Bioinformatics. 2018 Dec 15;34(24):4172-4179. doi: 10.1093/bioinformatics/bty519.
Metagenomics investigates the DNA sequences directly recovered from environmental samples. It often starts with reads assembly, which leads to contigs rather than more complete genomes. Therefore, contig binning methods are subsequently used to bin contigs into genome bins. While some clustering-based binning methods have been developed, they generally suffer from problems related to stability and robustness.

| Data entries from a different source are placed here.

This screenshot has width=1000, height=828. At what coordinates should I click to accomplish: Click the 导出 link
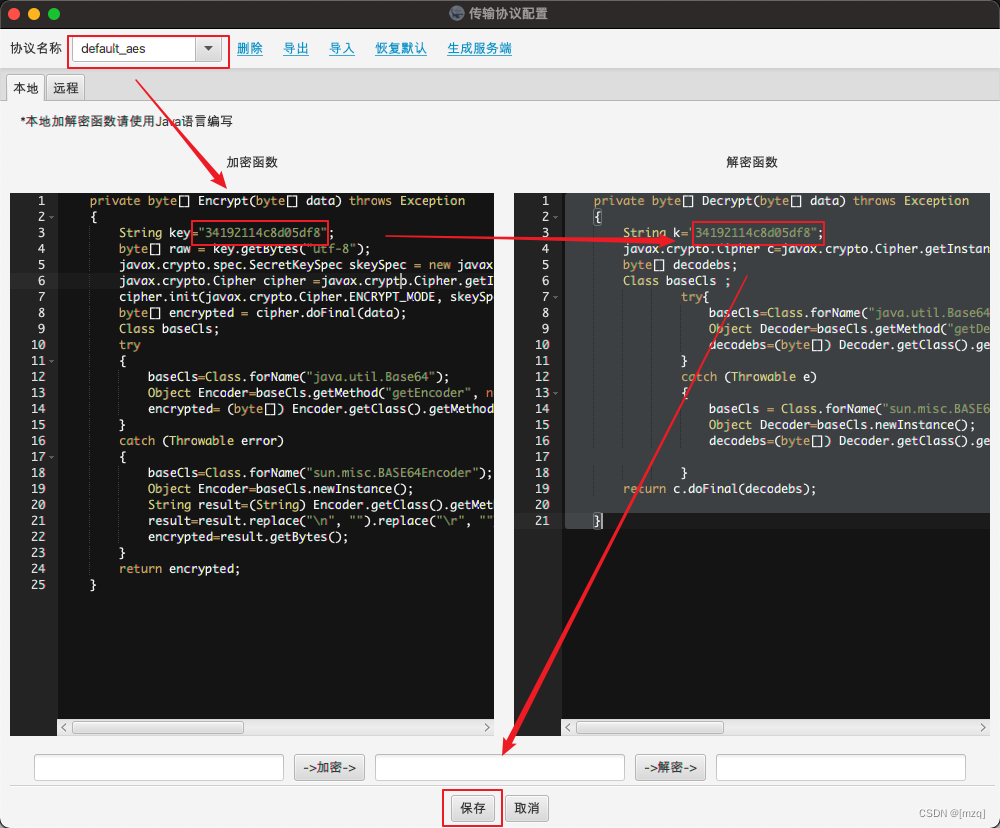click(x=295, y=47)
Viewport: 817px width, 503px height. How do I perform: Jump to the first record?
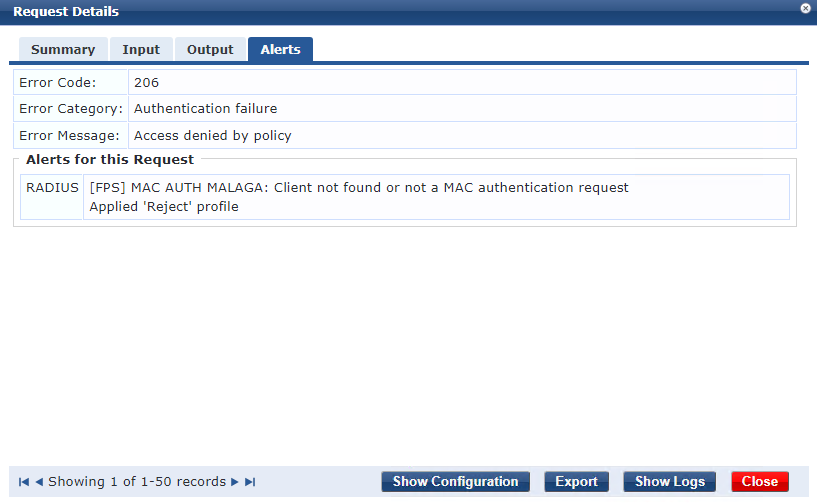point(23,482)
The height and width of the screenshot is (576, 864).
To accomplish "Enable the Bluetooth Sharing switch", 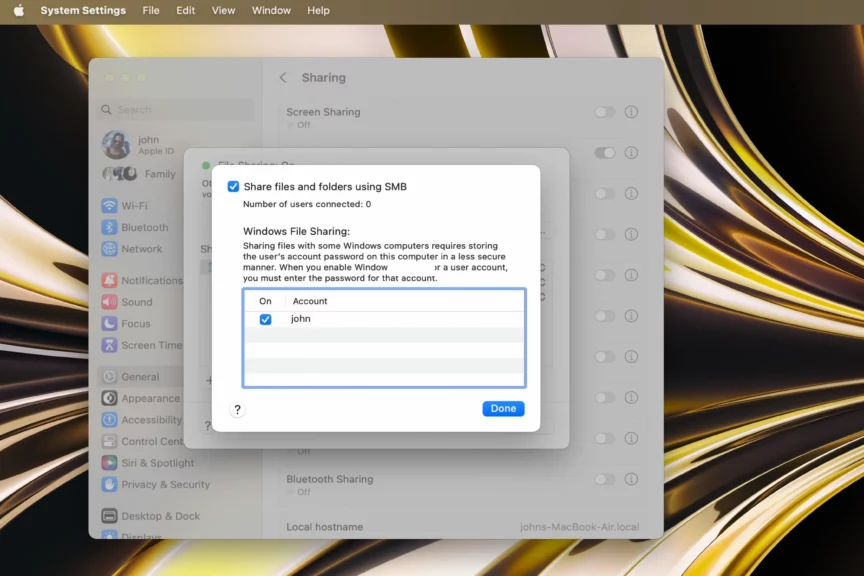I will pyautogui.click(x=604, y=479).
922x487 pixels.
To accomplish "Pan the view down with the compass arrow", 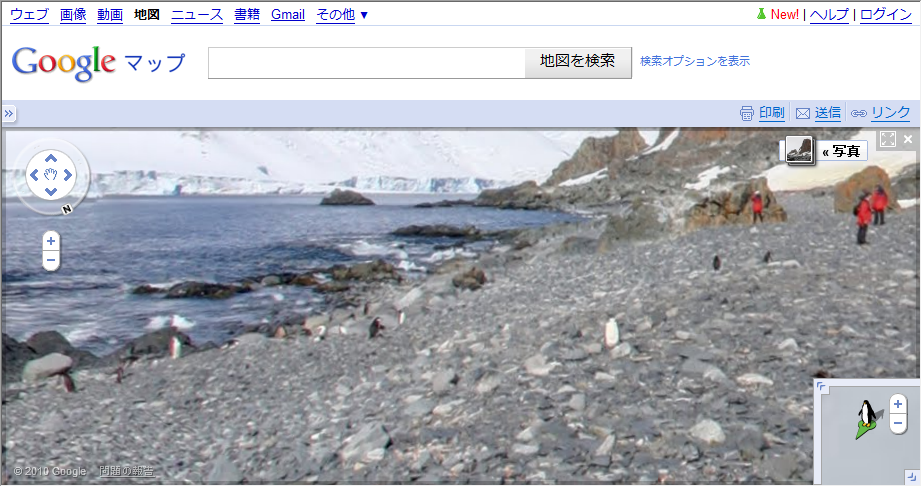I will pyautogui.click(x=51, y=192).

We introduce BMC3C, an ensemble clustering-based method, to accurately and robustly bin contigs by making use of DNA sequence Composition, Coverage across multiple samples and Codon usage. BMC3C begins by searching the proper number of clusters and repeatedly applying the k-means clustering with different initializations to cluster contigs. Next, a weight graph with each node representing a contig is derived from these clusters. If two contigs are frequently grouped into the same cluster, the weight between them is high, and otherwise low. BMC3C finally employs a graph partitioning technique to partition the weight graph into subgraphs, each corresponding to a genome bin. We conduct experiments on both simulated and real-world datasets to evaluate BMC3C, and compare it with the state-of-the-art binning tools. We show that BMC3C has an improved performance compared to these tools. To our knowledge, this is the first time that the codon usage features and ensemble clustering are used in metagenomic contig binning.
The codes of BMC3C are available at http://mlda.swu.edu.cn/codes.php?name=BMC3C.
Supplementary data are available at Bioinformatics online.
宏基因组学直接从环境样本中研究 DNA 序列。它通常从读取组装开始,这导致了 contigs 而不是更完整的基因组。因此,随后使用 contig 分箱方法将 contigs 分箱到基因组 bin 中。虽然已经开发了一些基于聚类的分箱方法,但它们通常存在与稳定性和鲁棒性相关的问题。
我们引入了 BMC3C,这是一种基于集合聚类的方法,通过利用 DNA 序列组成、多个样本的覆盖度和密码子使用情况来准确而稳健地对 contigs 进行分箱。BMC3C 首先搜索适当数量的聚类,并使用不同初始化的 k-means 聚类重复地对 contigs 进行聚类。接下来,从这些聚类中得出一个带有每个节点表示一个 contig 的权重图。如果两个 contigs 经常被分组到同一个聚类中,则它们之间的权重较高,否则权重较低。BMC3C 最后采用图划分技术将权重图划分为子图,每个子图对应一个基因组 bin。我们在模拟和真实数据集上进行实验来评估 BMC3C,并将其与最先进的分箱工具进行比较。我们表明,BMC3C 与这些工具相比具有改进的性能。据我们所知,这是首次在宏基因组 contig 分箱中使用密码子使用特征和集合聚类。
BMC3C 的代码可在 http://mlda.swu.edu.cn/codes.php?name=BMC3C 获得。
补充数据可在 Bioinformatics 在线获得。